+++ PROVIDED DATA +++

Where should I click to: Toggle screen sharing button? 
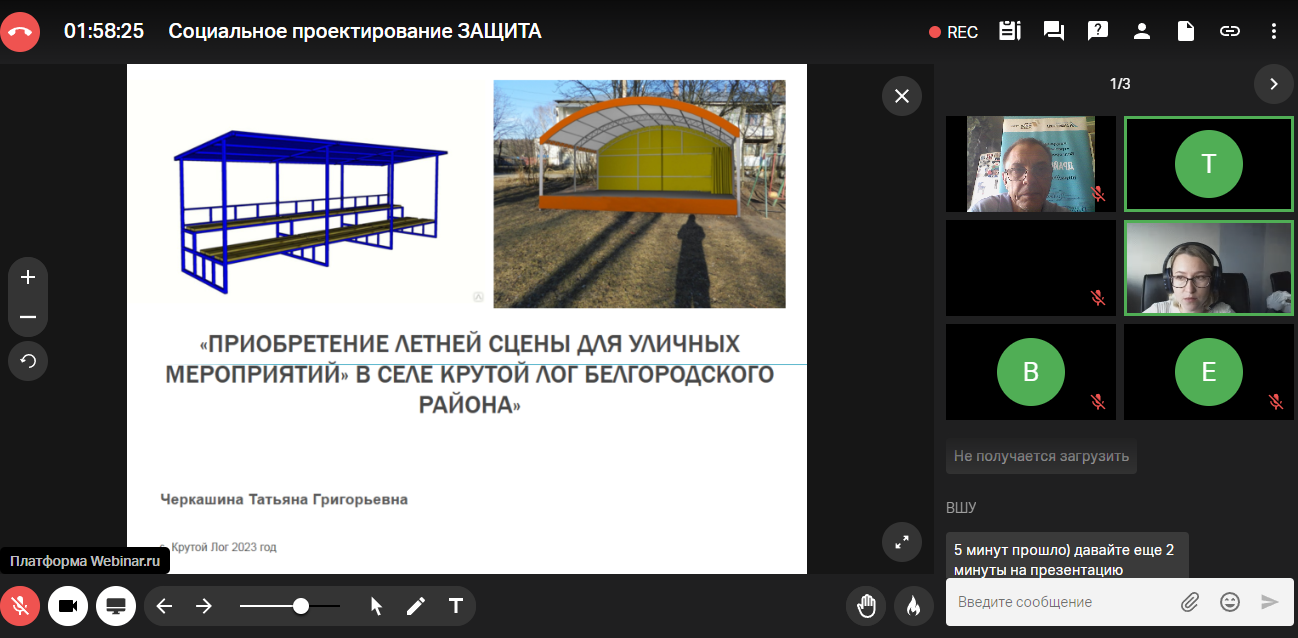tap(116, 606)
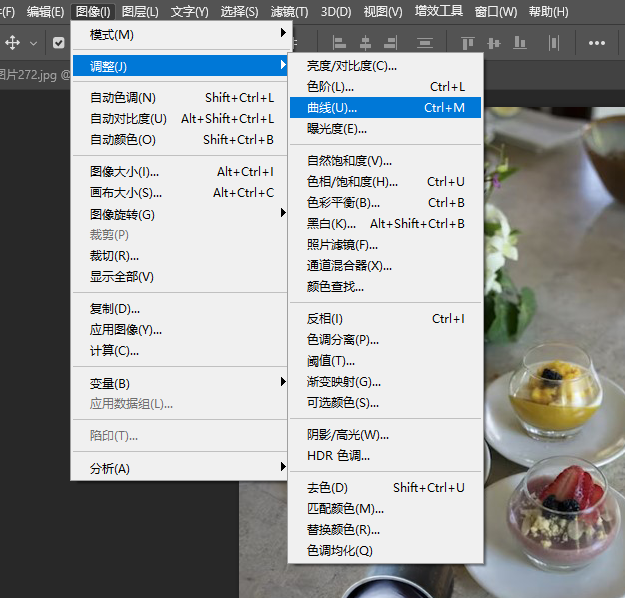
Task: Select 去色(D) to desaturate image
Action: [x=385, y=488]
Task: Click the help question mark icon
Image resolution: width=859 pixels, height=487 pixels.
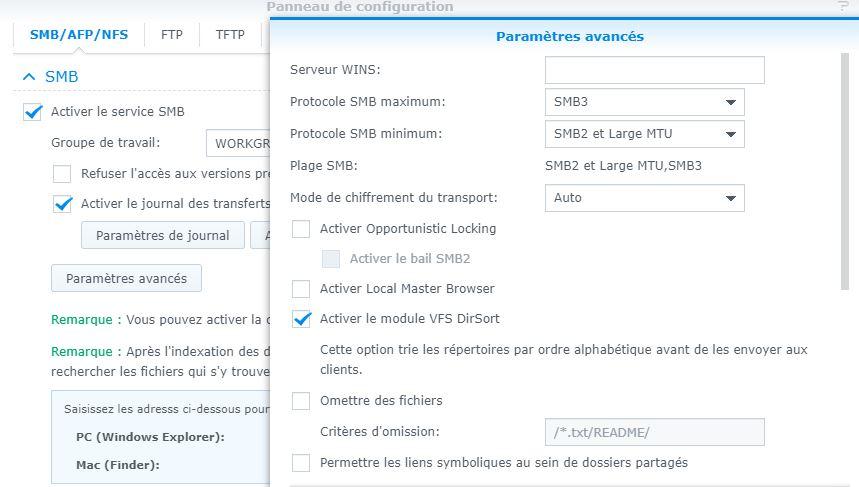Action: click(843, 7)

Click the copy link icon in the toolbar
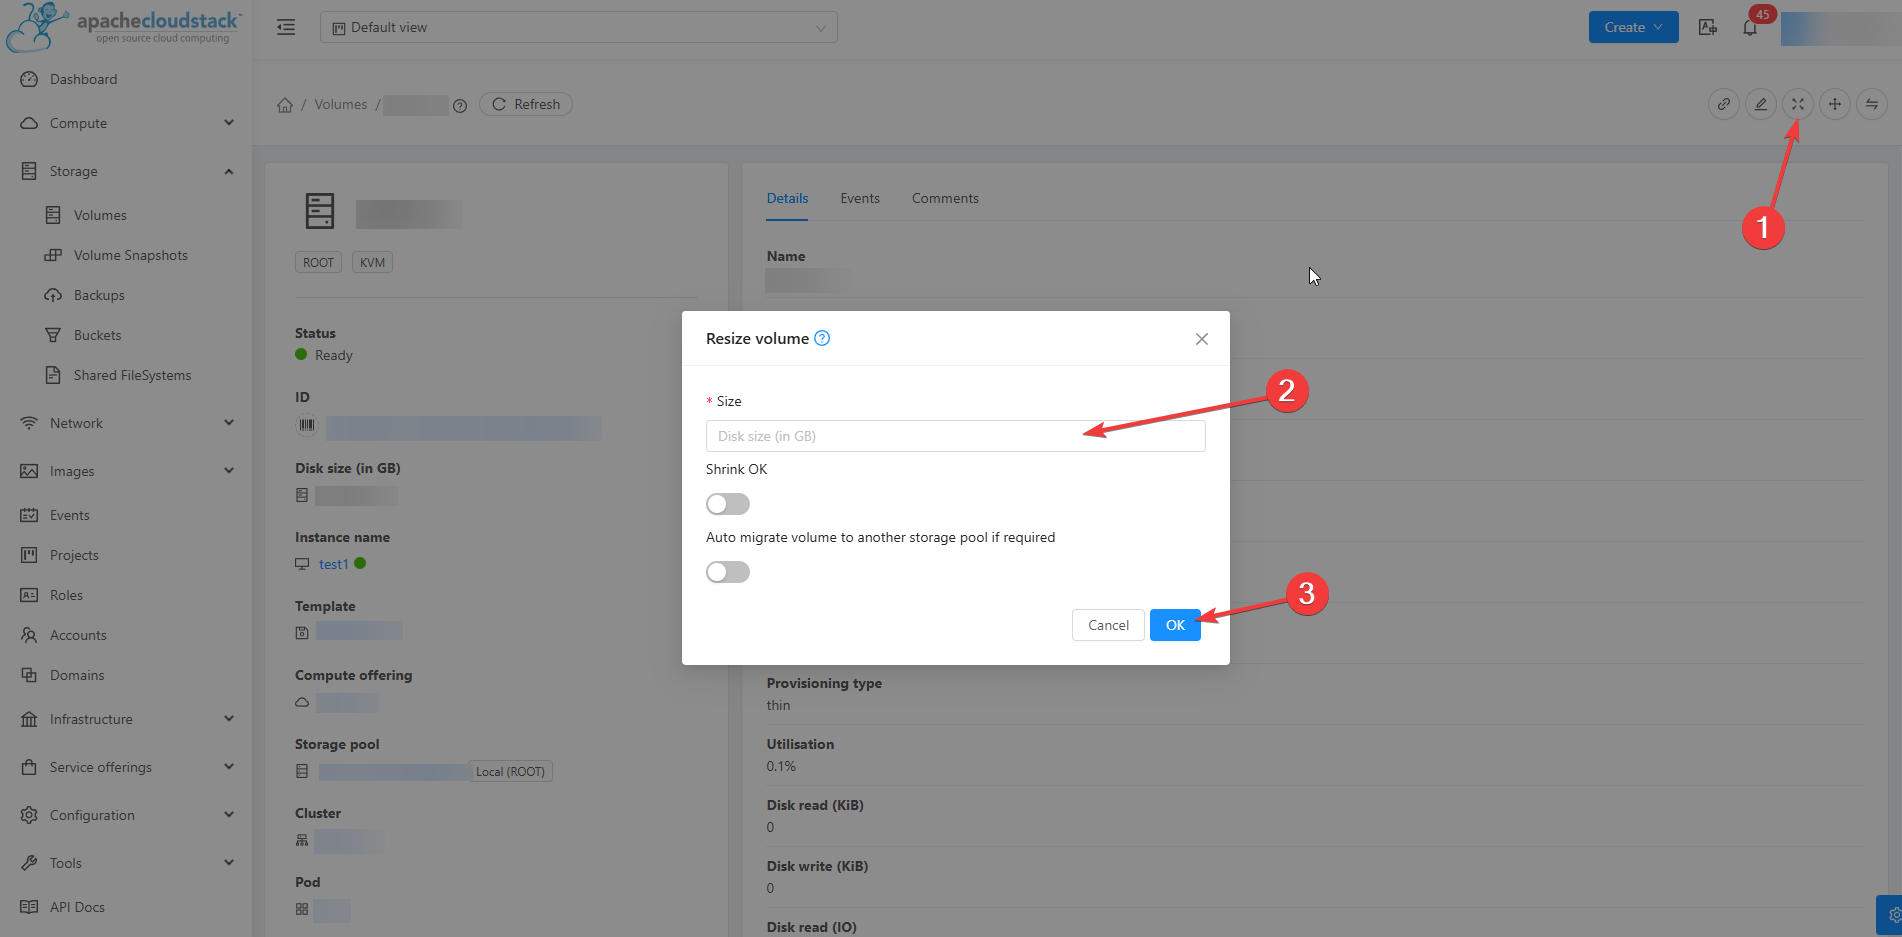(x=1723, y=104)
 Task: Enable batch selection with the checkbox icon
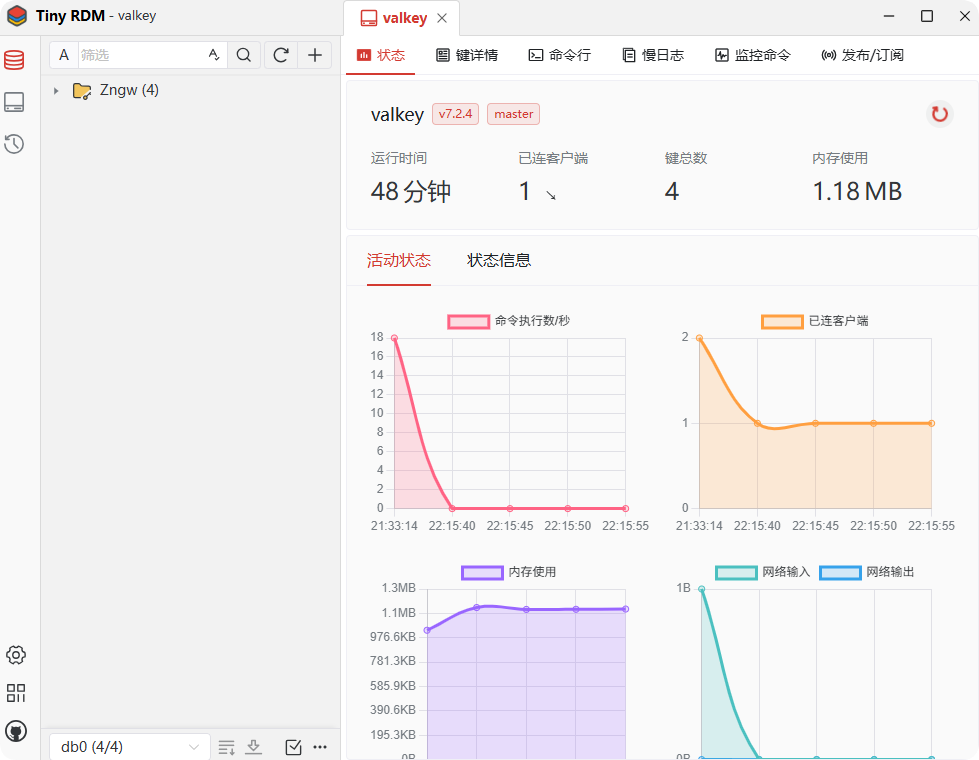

+++

**INSTRUCTIONS TO FOLLOW:** Each line above is to be repeated exactly as written; no picture is carried over.

**RESPONSE AREA:**
Where should I click to: Toggle screen sharing button? 
tap(116, 606)
Task: Select 去色(D) to desaturate image
Action: [x=385, y=488]
Task: Click the help question mark icon
Image resolution: width=859 pixels, height=487 pixels.
Action: click(843, 7)

Click the copy link icon in the toolbar
(x=1723, y=104)
 Task: Enable batch selection with the checkbox icon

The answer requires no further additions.